(Dataset entries)
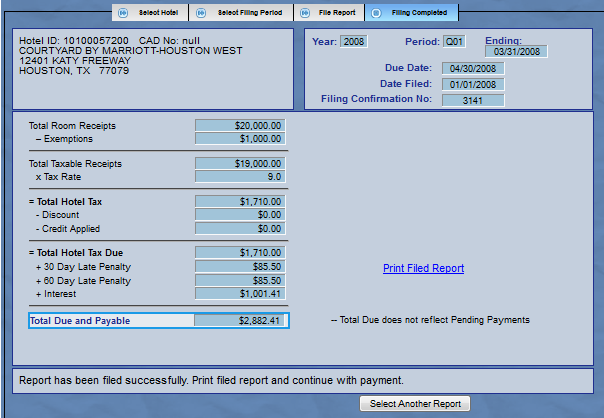Viewport: 604px width, 418px height.
Task: Click the Year field showing 2008
Action: pos(355,41)
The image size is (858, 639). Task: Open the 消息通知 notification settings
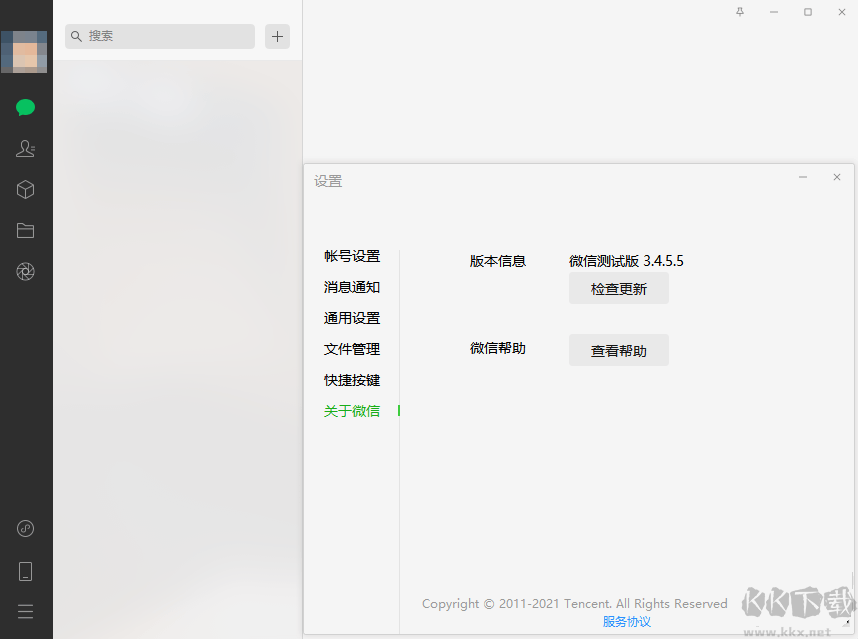[351, 287]
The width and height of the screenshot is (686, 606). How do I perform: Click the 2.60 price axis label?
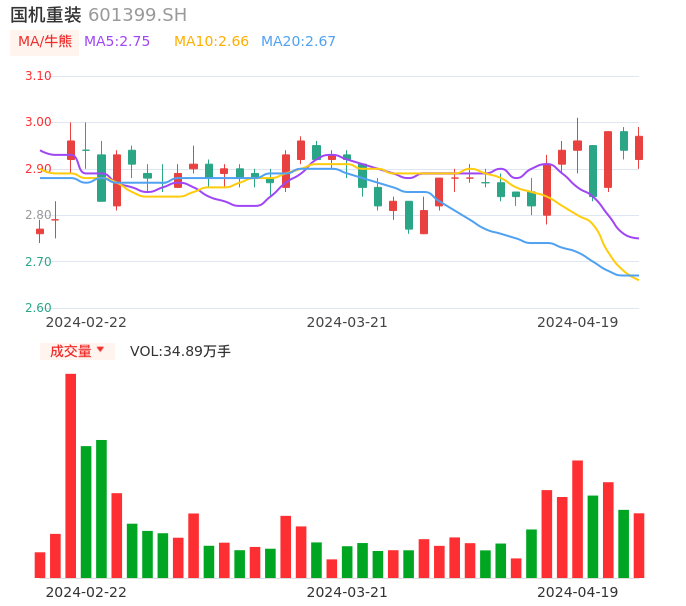pos(38,308)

Exercise description:
In the records above, find the line that contains "The image size" and repeat exactly that line and all lines after it to the end. Do not include pictures.

Answer for this exercise:
The image size is (858, 639). Task: Open the 消息通知 notification settings
[351, 287]
The width and height of the screenshot is (686, 606). How do I perform: Click the 2.60 price axis label?
pos(38,308)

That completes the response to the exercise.